During the last fifteen years, there have been a series of studies focusing or emphasizing on the importance of the information/digital technologies in the maritime industry, through applying several methodologies and approaches (i.e. Gavalas et al. 2021; Gavalas and Syriopoulos 2015; Poulis et al 2013; Siror et al. 2011; Nikitakos and Lambrou 2007). Recently, Papathanasiou et al. (2020) empirically examined the real and potential initiation of blockchain technology (BT) adoption in the Greek shipping industry and defined the motives regarding the adoption scale. They found that (among others) the operations and logistics tasks could be vastly enhanced through BT, whereas the incorporation of BT with enterprise resource planning systems could be capable of totally converting the way daily operations are carried out. Yang (2019) specified the notion of maritime shipping digitization like applying disruptive technologies to minimize transportation expenditures and structure global trade expectations, offering firms a greater level of competitive advantage. The study employed the technology acceptance model, which investigates how users become eager to acknowledge the use of new technologies, by evaluating the intention to practice innovative technologies from two perspectives: the user-friendliness of the innovative technology and its level of practical application.

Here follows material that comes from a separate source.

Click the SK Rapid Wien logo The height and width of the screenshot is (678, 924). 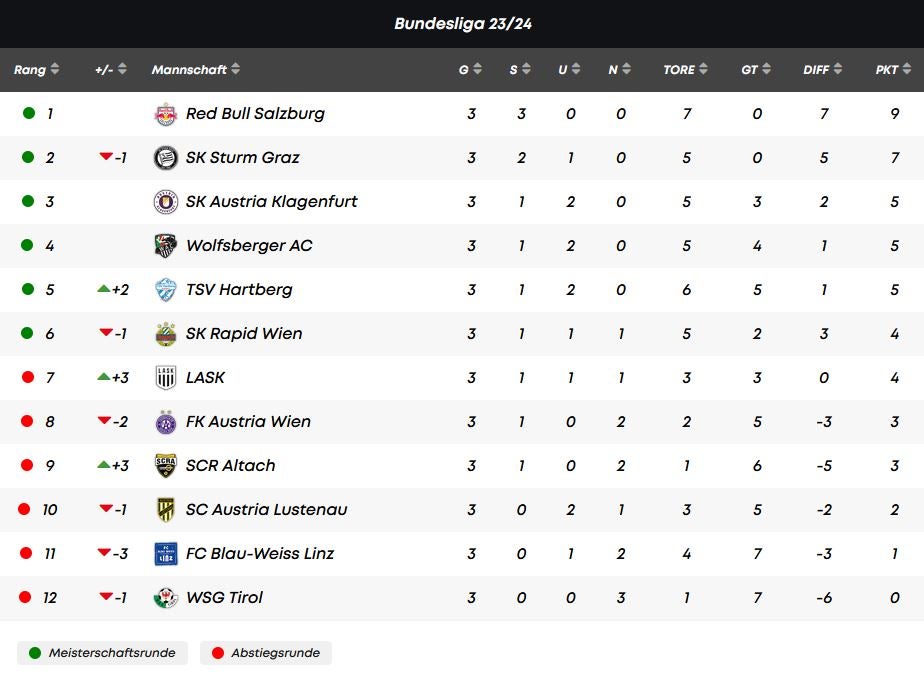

Moreover, Tan and Sundarakani (2020) employed a context for a freight consolidation firm to adopt BT, after exploring the difficulties faced by a global shipping company and discovering the use of BT to boost the competitiveness and sustainability of freight booking procedures. Their study is principally based on Technology Acceptance Model (TAM) theory. Additionally, Pu and Lam (2020) recommended that the decisive objective of BT applications is to attain lean process by means of dropping paperwork, improving data allotment, and automating procedures. They employed a conceptual framework to deliver a holistic view of BT adoption in the maritime industry by responding to questions of why BT can be pertained, via which means it could be pertained, and define the market participants.

Another study of Balci and Surucu-Balci (2021) revealed the underlying interaction between BT adoption barriers in Computer Information Technology (CIT) and uncovered the most prominent stakeholders for the adoption. A total of eight barriers were identified, and their relationships were uncovered through Interpretive Structural Modelling (ISM) approach, after a total of 30 experts completed the study’s survey. The barriers identified were: lack of government regulations, lack of trust towards BT, privacy/business information sharing concerns in blockchain platforms, lack of knowledge/understanding about BT, lack of support from influencing stakeholders, resistance of some stakeholders to adopt, perceived resource and initial capital requirements, and lack of early adopters.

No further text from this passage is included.